A Functional Analysis of the 2012 London Mayor Debate
William L. Benoit*
School of Communication Studies, Ohio University, USA
- *Corresponding Author:
- William L. Benoit
School of Communication Studies
Ohio University, USA
E-mail: [email protected]
Received April 26, 2016; Accepted May 05, 2016; Published May 12, 2016
Citation: William L. Benoit (2016) A Functional Analysis of the 2012 London Mayor Debate. J Mass Communicat Journalism 6:296. doi:10.4172/2165-7912.1000296
Copyright: © 2016 William L. Benoit. This is an open-access article distributed under the terms of the Creative Commons Attribution License, which permits unrestricted use, distribution, and reproduction in any medium, provided the original author and source are credited.
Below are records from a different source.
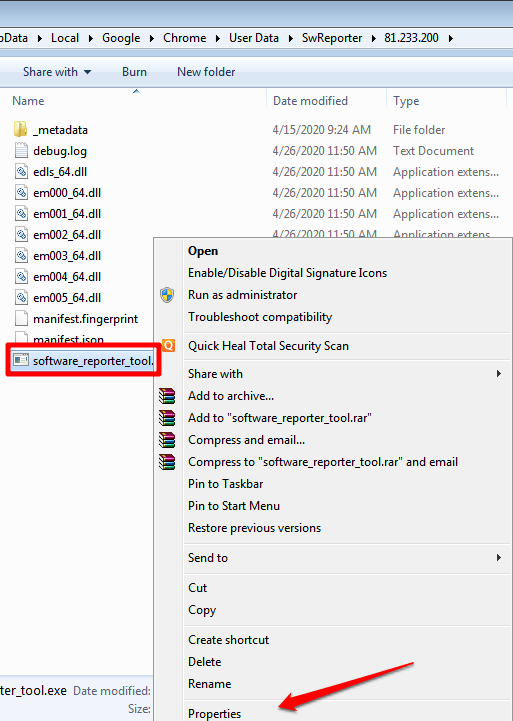Click WinRAR icon next to Add to archive
The height and width of the screenshot is (721, 513).
[x=167, y=396]
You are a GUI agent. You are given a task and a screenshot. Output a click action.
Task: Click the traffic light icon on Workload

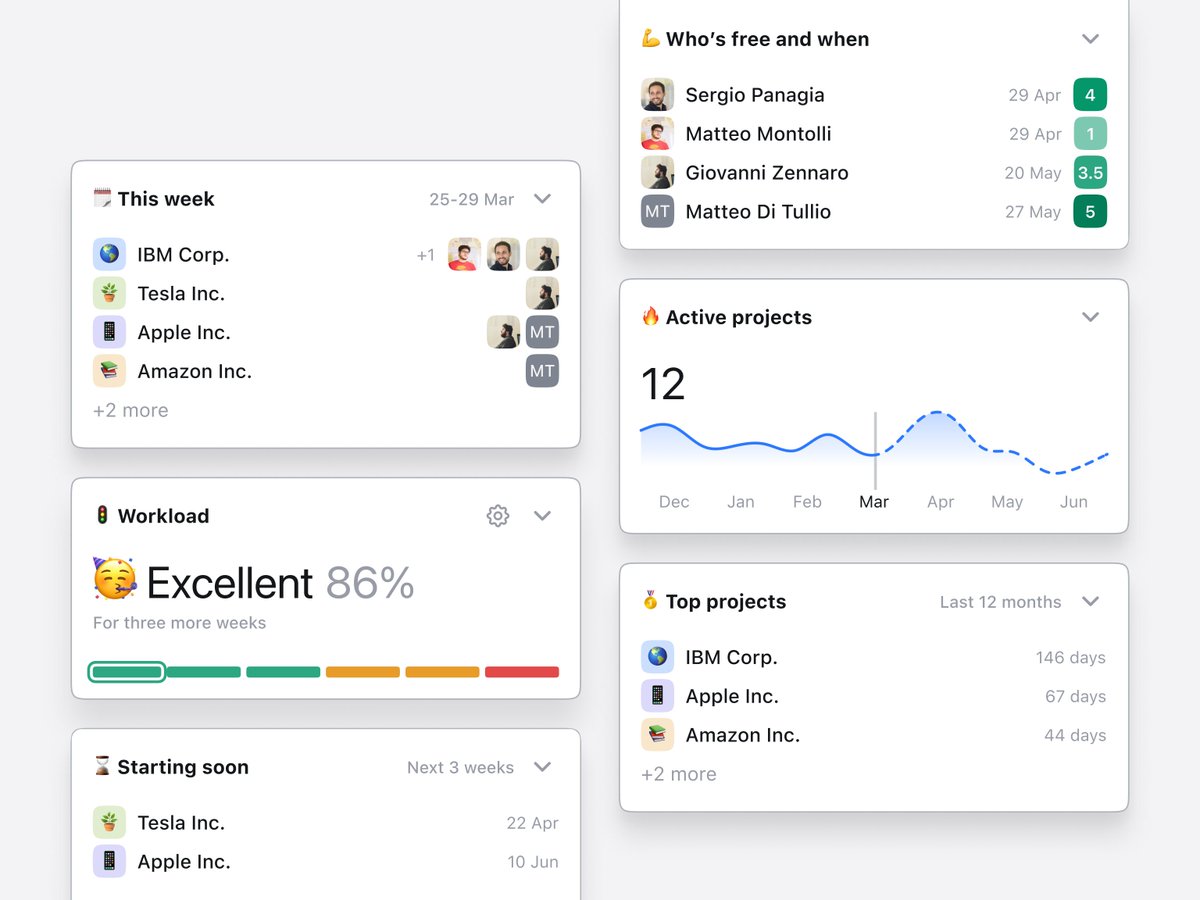(100, 516)
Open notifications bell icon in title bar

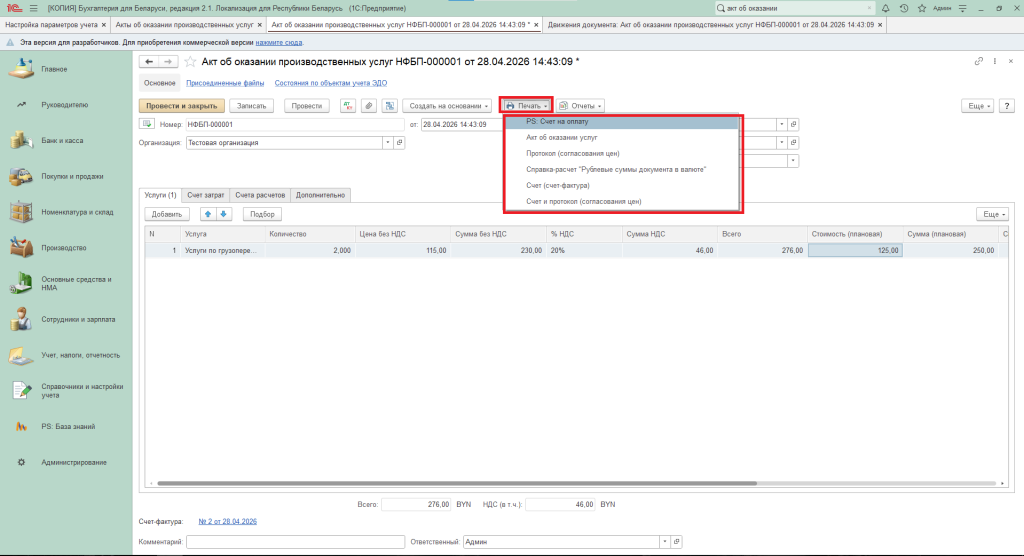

In April of 2012, three candidates (Boris Johnson, Conservative; Ken Livingstone, Labour; Brian Paddick, LiberalDemocrat) participated in a debate for the office of the Mayor of London. This study applied the Functional Theory of Political Campaign Discourse to this important campaign event. In this debate, acclaims (53%) outnumbered attacks (40%) whereas defences were the least common function (7%). Attacks were only directed toward the two leading candidates and the incumbent (Johnson) was attacked much more than the leading challenger (Livingstone). The incumbent acclaimed more (64% to 46%) and attacked less (24% to 51%) than the challengers. This relationship was particularly sharp when they discussed past deeds or record in office (75% of the incumbents statements on past deeds were acclaims, 25% were attacks; the incumbents attacked much more than they acclaimed, 91% to 9%, when they discussed record in office). These candidates discussed policy (77%) more often than character (23%). These results are compared with results of other studies of political leader’s debates in the literature.